- **Task item**
Please repeat, exactly as they stand, the line containing "Viewport: 227px width, 180px" and the lines after it through the final line of the listing below, minus pictures.
++++ Data for analysis
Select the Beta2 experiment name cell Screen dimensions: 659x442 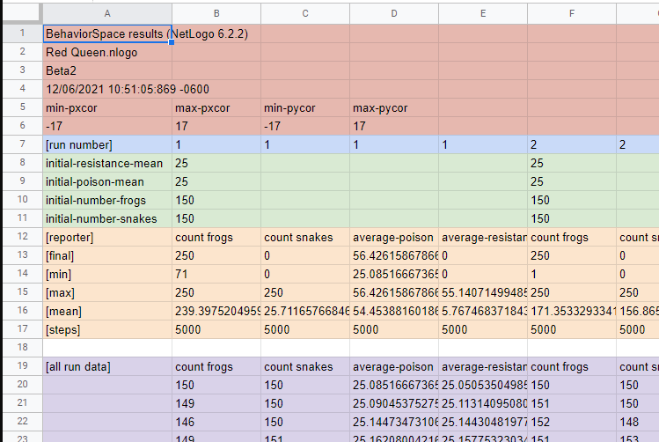pos(106,70)
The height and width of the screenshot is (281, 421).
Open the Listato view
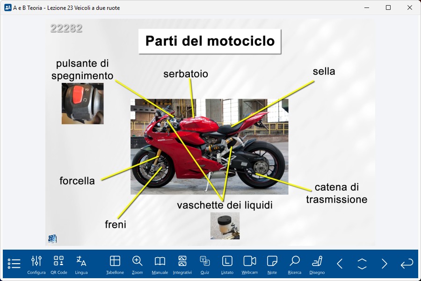click(x=227, y=264)
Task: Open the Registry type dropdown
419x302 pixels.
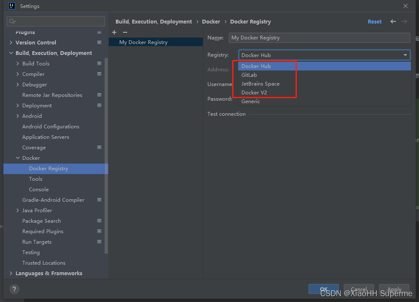Action: pyautogui.click(x=405, y=55)

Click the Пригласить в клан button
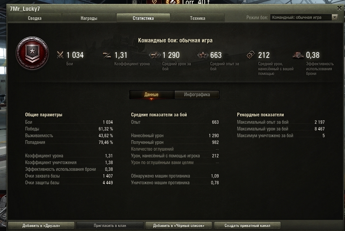[x=110, y=225]
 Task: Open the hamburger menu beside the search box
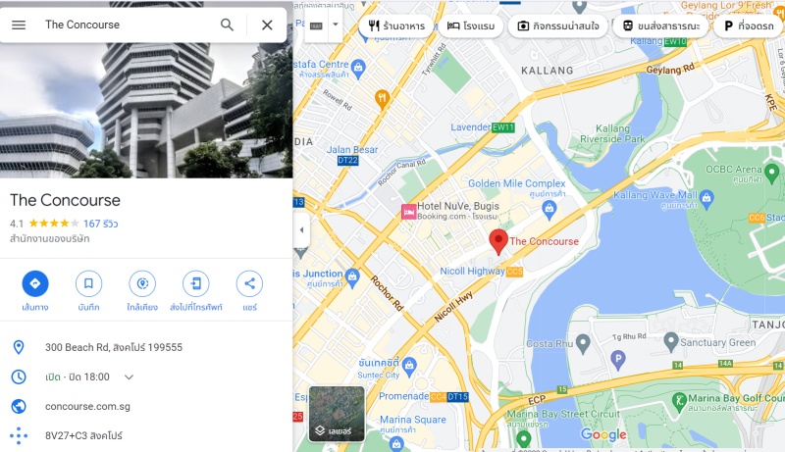coord(19,25)
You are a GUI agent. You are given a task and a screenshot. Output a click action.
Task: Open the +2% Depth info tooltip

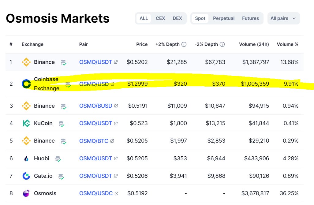[x=184, y=44]
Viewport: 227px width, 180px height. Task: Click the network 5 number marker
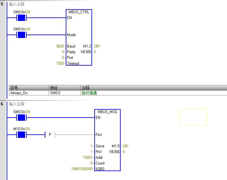[2, 4]

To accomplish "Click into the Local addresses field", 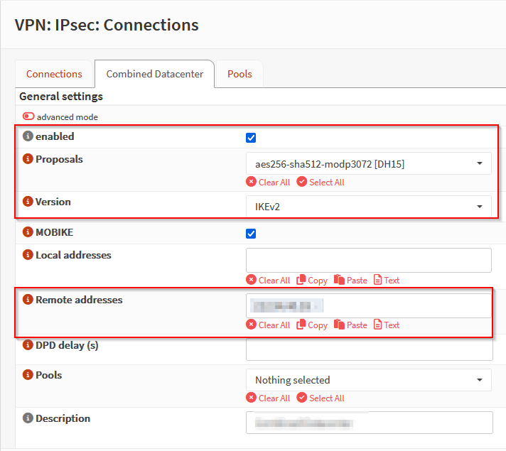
++++++++
- **Answer area**
Viewport: 227px width, 180px height. Task: Click the network 5 number marker
[2, 4]

To accomplish "Click into the Local addresses field", 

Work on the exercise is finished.